## START RECORDS PROVIDED

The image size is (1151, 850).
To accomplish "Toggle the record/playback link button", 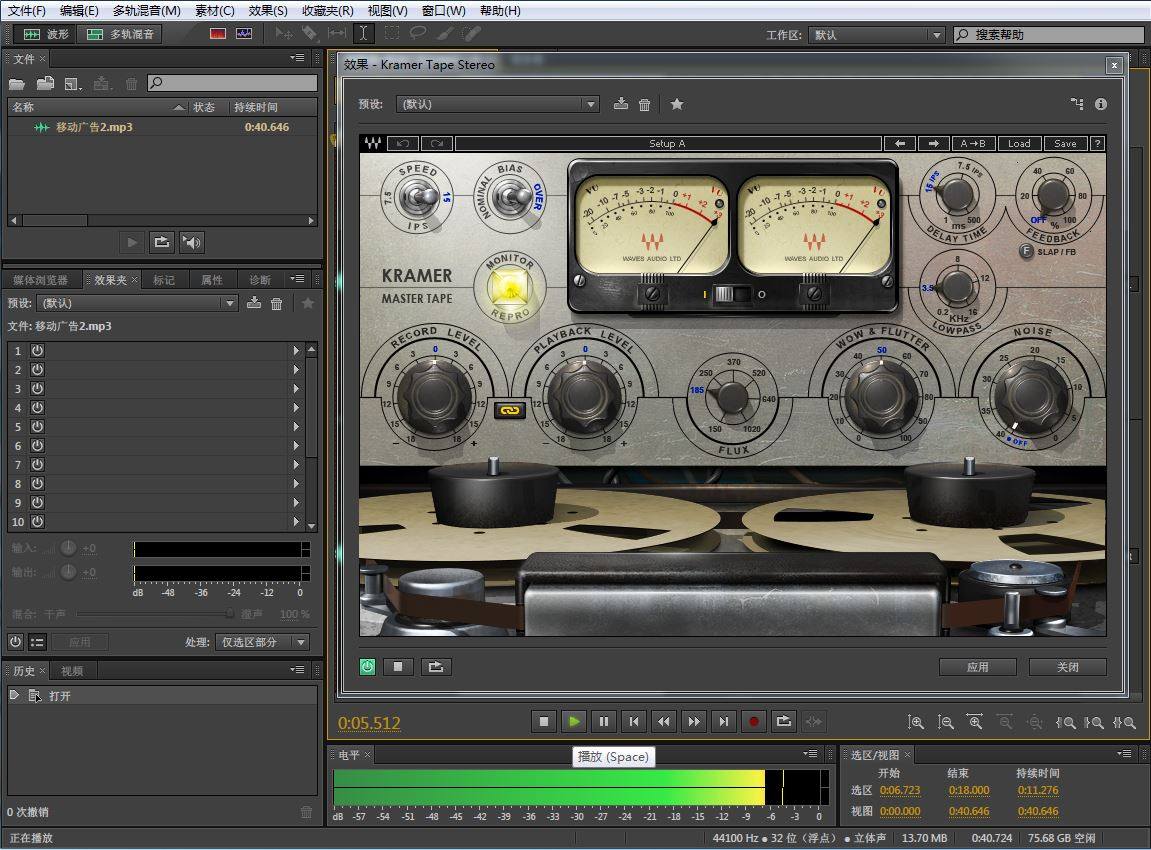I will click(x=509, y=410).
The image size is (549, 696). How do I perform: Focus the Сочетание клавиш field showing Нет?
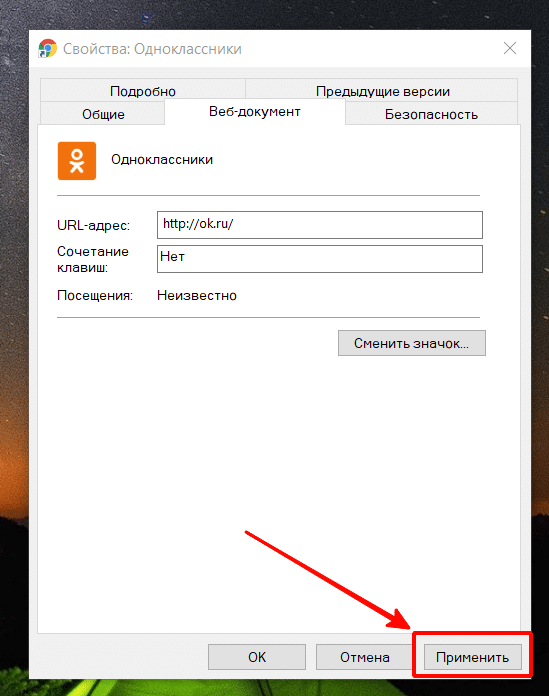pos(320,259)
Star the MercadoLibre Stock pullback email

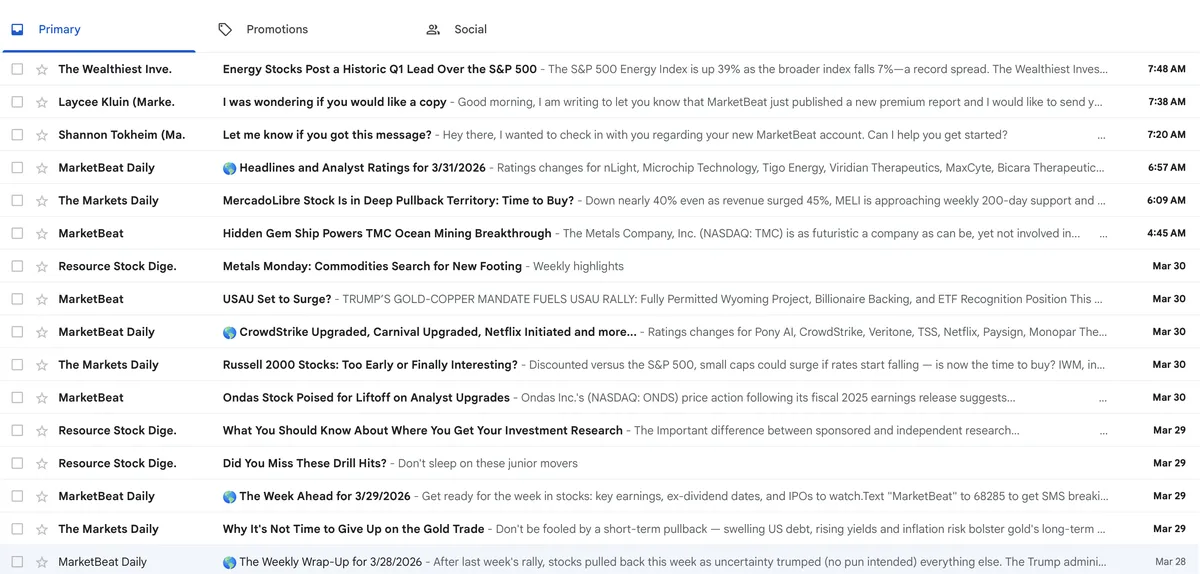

## END RECORDS PROVIDED
## START RECORDS PROVIDED

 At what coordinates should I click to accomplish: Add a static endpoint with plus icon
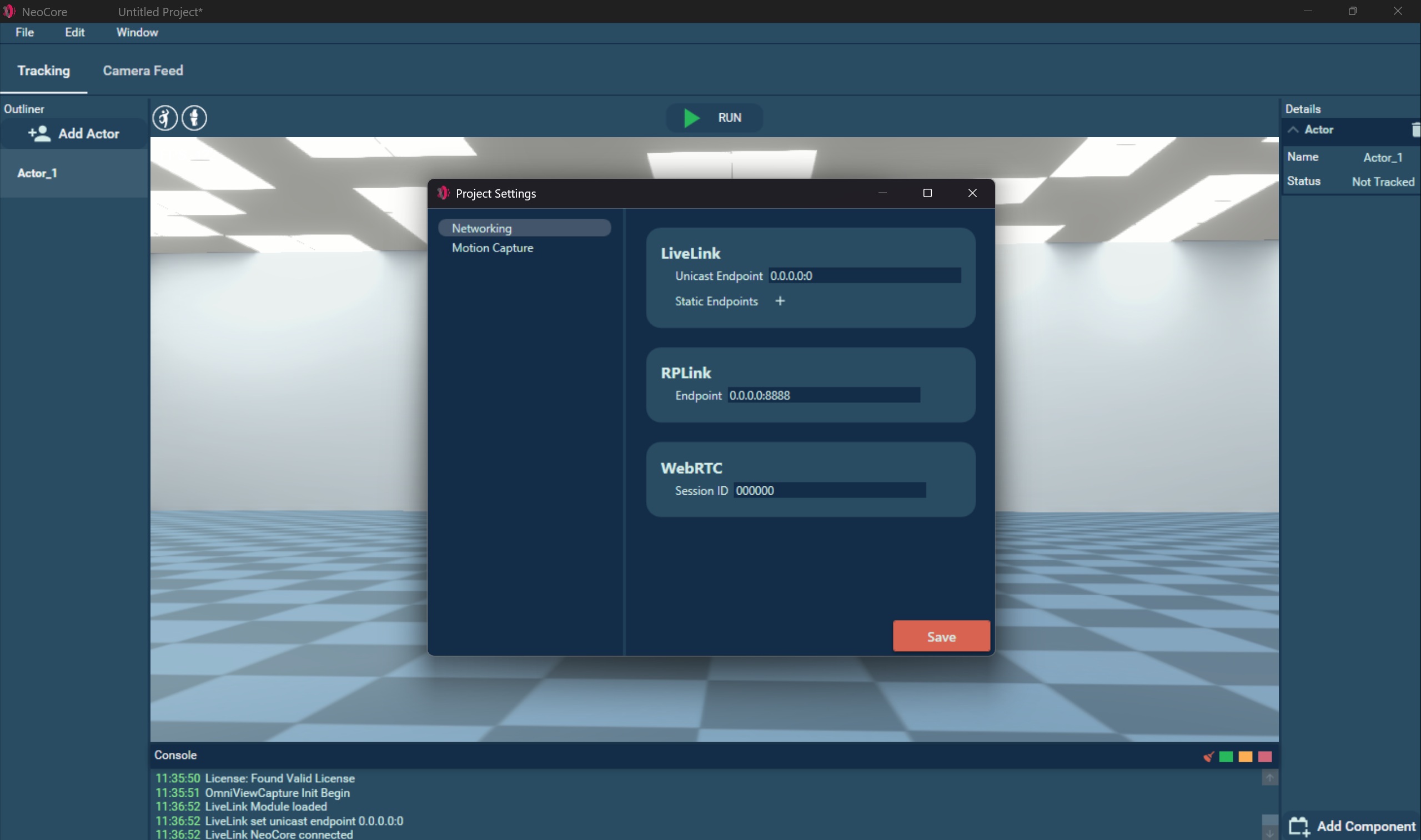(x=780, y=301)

## END RECORDS PROVIDED

Copy the lines word for word, starting at the line that contains "At what coordinates" and stopping after the line that contains "(x=780, y=301)", and leave the pictures out.

> [ANSWER BELOW]
 At what coordinates should I click to accomplish: Add a static endpoint with plus icon
(x=780, y=301)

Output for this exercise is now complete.